In my mind I thought, as we approached the security/ passport lady, “Tell that to my husband! Giggling in my head, due to his aggravation!”

Then what happened next is HILARIOUS TO ME! NOT to Eric! We had been standing in line for two or three hours and I think it was my fault, but we- only Eric and I- were sent to security!!!! “What? You are kidding, why?”

We never found out the reason why, but Eric has and will always blame me! He swears, they were scared of ME! Lolololol, I still laugh hysterically, everytime he tells that story.

I don’t believe that, but I do believe my inspiration has hit. With all the crud going on in the world, with many children missing school for an indefinite amount of time, I am going to do it! I am scared to death. I criticize myself constantly, when I watch my videos, but for the sake of YOU, I am doing it!

My vision, heading into the doctor’s office, was clear and concise. They won’t be perfect, but they will be educational and entertaining. I am not sure if anyone on the islands will be able to read or watch this, but when you can, check it out. I realize electricity being super scarce, You Tube will not be easily available 😔.

Please note, I am sending all those affected by natural disasters a BIG

heart full of love and I want you to realize, we are all in this together. I Love you all and want you to Livelove On! You can do this, you can and will rebuild!!!

God Loves you no matter what!

Livelove

Why is it difficult to…

As I explore different options with several people, I realize how difficult it is to brag or describe yourself!!!

A company contacted me and said, “Mrs. Drake can you send us your credentials for speaking to a group of sales representatives? Especially since you have been in education for the past several years.”

My response is, “How large do you want that list and how descriptive? Define credentials and/or expertise.”

Because listen up you probably have more ‘credentials’ or ‘expertise’ than you know about. One of my happy coaching sessions is: describe yourself in a positive happy manner and it will always come to a task they have completed and feel good about. Or a great accomplishment in life will show up in the descriptions. Which is perfect!!

Here is the sad part…many people will automatically revert back to saying, ” Yes, but Teena that was when I was in middle school or high school.” Or, “That was a silly class I took from Homemakers of America, it was just a free class about personality testing.”

Please stop!!! I actually had a 22 year old man say to me, ” Mrs. Drake I can’t do that don’t you remember how bad I was in middle school?”

Insinuating or may believe, his life dream will need to shelved or a positive description of him, isn’t possible, because of something from middle school!!! You might read that and think, she is crazy! However, time and time again someone says something to brand them from a much younger life and different time.

If I were to be honest I haven’t had anyone in my program that has not reacted in this manner, when it comes to describing themselves. That means a full description including ALL COMPLETED TASKS, ALL VOLUNTEER PROGRAMS, SALES EXPERIENCE (even if you were like me and began selling hand made pot holders in the fifth grade.)
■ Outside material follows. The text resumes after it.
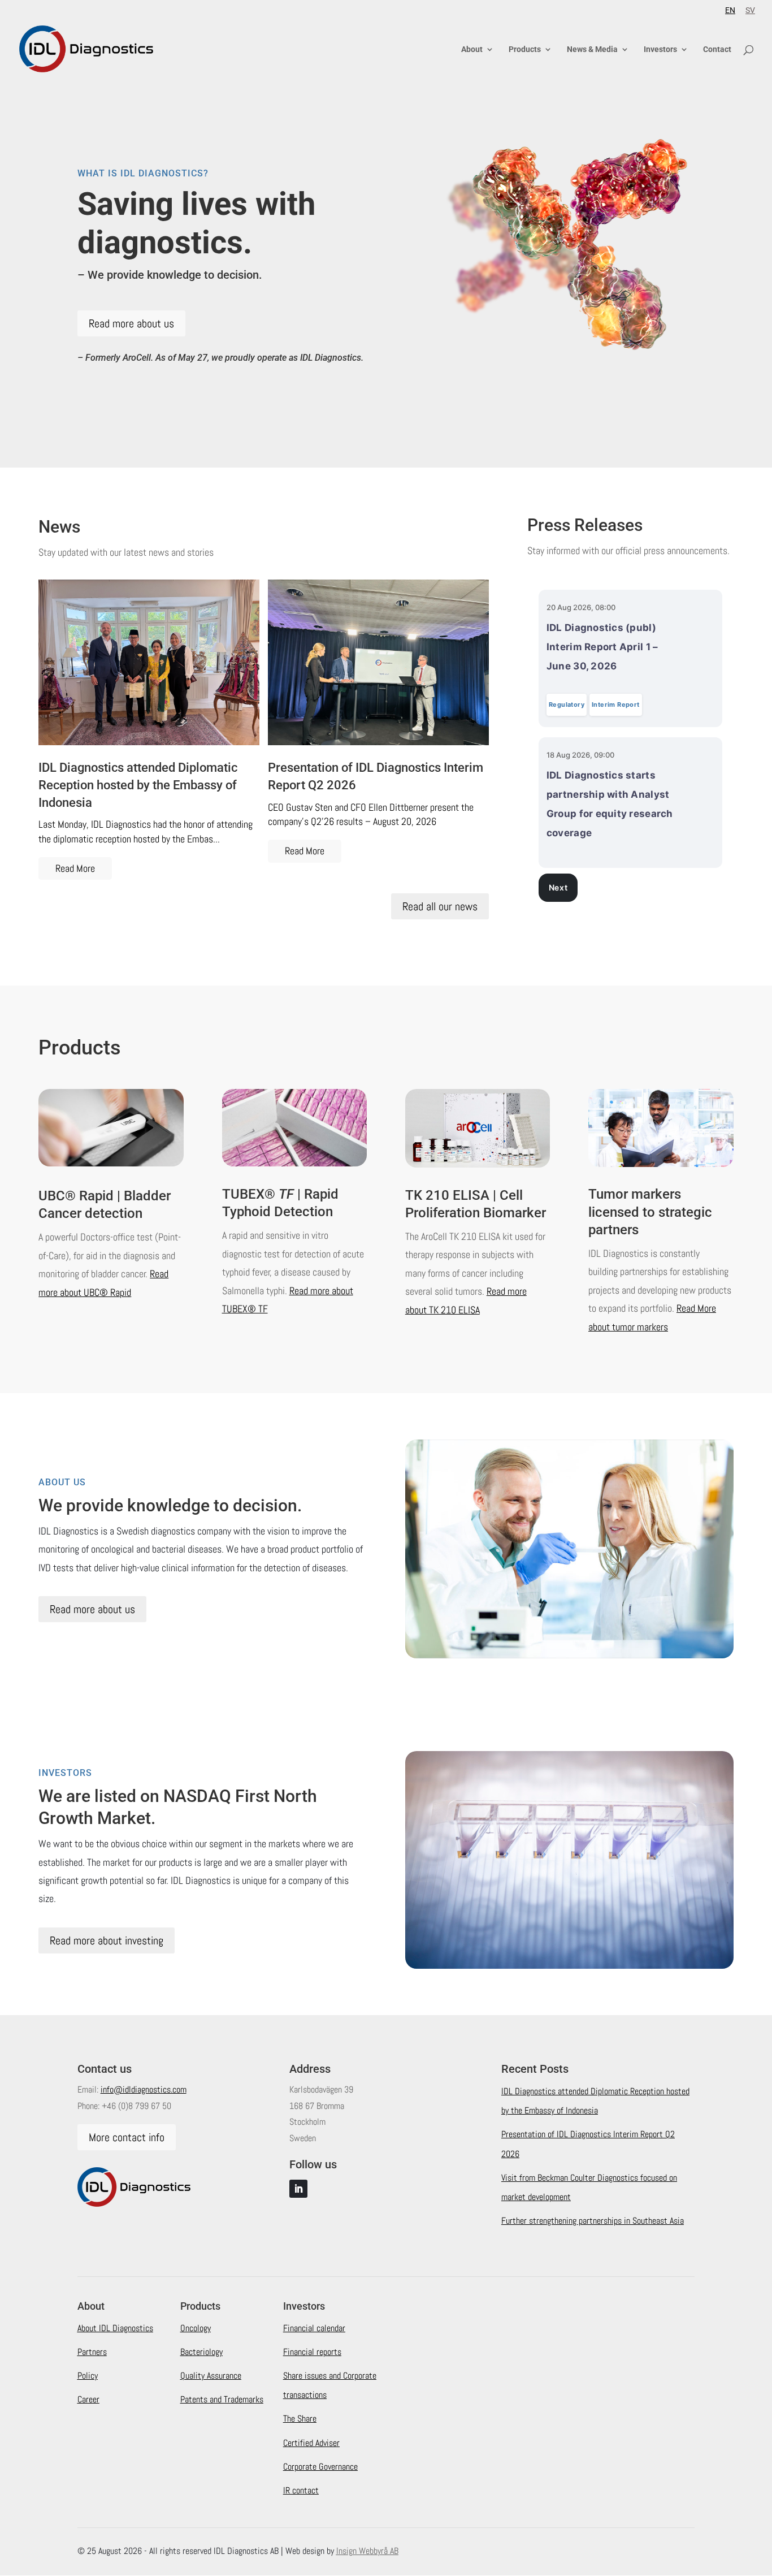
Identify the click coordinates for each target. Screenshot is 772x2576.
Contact (717, 49)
After writing this and remembering all the times I cut myself short, I think it’s time we enjoy us!!! Enjoy you! And yes go ahead and create a list of the wonderful, experienced, fun and loving YOU!

Next time you receive a phone call asking for a list of expertise respond with, “How would you like to receive that document? E-mail or Mail Service?”

Try it! Begin creating a list of the good in you. Start with what feels best. No matter what, when you have completed (which it truly will never be complete, as long as you are living you are continually evolving) you will be super happy and proud of yourself! You will probably want to kiss yourself! Instead kiss your dog, lover, friend! Celebrate you!!!!